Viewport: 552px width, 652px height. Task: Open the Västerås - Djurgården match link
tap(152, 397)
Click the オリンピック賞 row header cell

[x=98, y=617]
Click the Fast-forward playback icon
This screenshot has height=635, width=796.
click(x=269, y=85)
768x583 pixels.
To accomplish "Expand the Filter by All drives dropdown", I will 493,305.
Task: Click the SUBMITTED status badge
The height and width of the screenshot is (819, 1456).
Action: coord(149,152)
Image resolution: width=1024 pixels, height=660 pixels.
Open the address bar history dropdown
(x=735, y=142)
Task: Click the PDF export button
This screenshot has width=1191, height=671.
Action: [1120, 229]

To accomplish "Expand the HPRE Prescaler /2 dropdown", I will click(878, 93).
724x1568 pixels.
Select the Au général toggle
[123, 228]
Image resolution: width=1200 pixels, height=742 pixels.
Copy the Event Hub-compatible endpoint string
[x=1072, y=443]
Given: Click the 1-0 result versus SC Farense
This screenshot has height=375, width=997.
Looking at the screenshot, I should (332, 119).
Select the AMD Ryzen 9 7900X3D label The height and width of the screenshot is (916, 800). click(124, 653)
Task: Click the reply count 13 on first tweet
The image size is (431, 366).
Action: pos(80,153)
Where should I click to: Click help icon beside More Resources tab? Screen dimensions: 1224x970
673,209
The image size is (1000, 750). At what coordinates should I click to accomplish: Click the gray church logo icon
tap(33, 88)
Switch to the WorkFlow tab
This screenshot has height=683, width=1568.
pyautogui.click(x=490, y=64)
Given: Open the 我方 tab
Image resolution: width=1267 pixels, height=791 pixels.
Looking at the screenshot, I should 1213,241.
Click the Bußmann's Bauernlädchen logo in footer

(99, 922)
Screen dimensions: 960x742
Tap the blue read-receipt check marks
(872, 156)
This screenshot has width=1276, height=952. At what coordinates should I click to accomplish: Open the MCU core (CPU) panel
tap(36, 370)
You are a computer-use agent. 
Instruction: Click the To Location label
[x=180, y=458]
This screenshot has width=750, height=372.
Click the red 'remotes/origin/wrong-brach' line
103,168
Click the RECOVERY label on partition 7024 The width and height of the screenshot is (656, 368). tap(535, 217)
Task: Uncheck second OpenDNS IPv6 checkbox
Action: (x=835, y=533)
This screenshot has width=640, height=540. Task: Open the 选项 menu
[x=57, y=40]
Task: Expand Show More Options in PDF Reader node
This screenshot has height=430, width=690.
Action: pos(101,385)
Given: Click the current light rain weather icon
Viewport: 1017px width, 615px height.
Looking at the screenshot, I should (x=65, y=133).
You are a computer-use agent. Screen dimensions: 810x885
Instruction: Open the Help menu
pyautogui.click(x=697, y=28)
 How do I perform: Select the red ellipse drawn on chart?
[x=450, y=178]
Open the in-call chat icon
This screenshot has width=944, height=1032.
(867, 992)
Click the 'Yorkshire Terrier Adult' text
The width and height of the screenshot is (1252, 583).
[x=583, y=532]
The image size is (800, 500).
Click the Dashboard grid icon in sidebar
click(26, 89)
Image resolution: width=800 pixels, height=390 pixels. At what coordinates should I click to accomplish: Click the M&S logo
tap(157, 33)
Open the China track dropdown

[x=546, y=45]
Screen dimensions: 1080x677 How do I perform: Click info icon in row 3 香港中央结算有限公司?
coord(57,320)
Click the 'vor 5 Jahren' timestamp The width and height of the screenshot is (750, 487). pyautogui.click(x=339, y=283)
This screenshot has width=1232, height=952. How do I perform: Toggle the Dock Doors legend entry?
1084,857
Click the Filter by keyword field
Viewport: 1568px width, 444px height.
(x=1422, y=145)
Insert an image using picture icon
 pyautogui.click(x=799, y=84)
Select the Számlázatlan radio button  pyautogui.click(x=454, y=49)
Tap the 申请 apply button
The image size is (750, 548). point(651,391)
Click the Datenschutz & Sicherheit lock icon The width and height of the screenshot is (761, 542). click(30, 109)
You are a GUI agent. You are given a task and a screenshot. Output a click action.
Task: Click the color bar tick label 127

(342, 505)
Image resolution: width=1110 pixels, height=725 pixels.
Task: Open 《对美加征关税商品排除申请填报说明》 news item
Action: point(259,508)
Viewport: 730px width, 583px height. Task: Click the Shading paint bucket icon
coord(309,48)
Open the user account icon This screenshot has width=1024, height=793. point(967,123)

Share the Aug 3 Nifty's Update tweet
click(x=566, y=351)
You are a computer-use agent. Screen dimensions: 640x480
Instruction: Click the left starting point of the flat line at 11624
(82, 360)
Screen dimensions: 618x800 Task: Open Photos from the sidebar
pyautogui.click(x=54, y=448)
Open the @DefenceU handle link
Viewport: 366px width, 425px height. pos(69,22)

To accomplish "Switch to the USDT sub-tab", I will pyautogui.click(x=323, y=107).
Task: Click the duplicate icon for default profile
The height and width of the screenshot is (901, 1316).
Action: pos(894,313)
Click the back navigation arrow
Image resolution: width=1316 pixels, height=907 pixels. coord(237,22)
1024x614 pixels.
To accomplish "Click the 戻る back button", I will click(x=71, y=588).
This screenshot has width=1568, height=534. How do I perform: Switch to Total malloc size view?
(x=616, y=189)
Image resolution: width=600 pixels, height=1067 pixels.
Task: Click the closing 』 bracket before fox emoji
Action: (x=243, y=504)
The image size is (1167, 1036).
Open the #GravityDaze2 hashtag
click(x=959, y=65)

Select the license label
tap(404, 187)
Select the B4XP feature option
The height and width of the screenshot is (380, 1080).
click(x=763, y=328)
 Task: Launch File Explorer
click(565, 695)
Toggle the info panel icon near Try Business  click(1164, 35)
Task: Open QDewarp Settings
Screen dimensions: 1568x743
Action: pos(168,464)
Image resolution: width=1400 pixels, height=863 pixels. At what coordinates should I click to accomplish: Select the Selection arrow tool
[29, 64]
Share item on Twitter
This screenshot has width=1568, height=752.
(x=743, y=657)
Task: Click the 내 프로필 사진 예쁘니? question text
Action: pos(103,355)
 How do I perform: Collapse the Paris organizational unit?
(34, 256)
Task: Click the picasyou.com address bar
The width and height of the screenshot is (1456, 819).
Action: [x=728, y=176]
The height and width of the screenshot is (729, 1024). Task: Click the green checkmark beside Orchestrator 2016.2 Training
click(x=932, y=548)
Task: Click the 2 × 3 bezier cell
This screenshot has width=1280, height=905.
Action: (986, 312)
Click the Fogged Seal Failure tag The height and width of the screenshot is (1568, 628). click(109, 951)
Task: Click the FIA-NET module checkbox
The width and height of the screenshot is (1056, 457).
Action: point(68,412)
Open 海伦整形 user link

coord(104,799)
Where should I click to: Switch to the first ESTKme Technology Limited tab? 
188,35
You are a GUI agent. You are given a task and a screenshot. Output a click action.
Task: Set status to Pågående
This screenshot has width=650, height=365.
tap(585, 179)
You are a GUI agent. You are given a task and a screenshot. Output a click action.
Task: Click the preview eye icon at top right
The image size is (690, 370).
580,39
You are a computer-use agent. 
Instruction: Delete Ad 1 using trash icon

_____

Return only the number of lines in the listing that contain the word "computer".

### ANSWER SECTION
4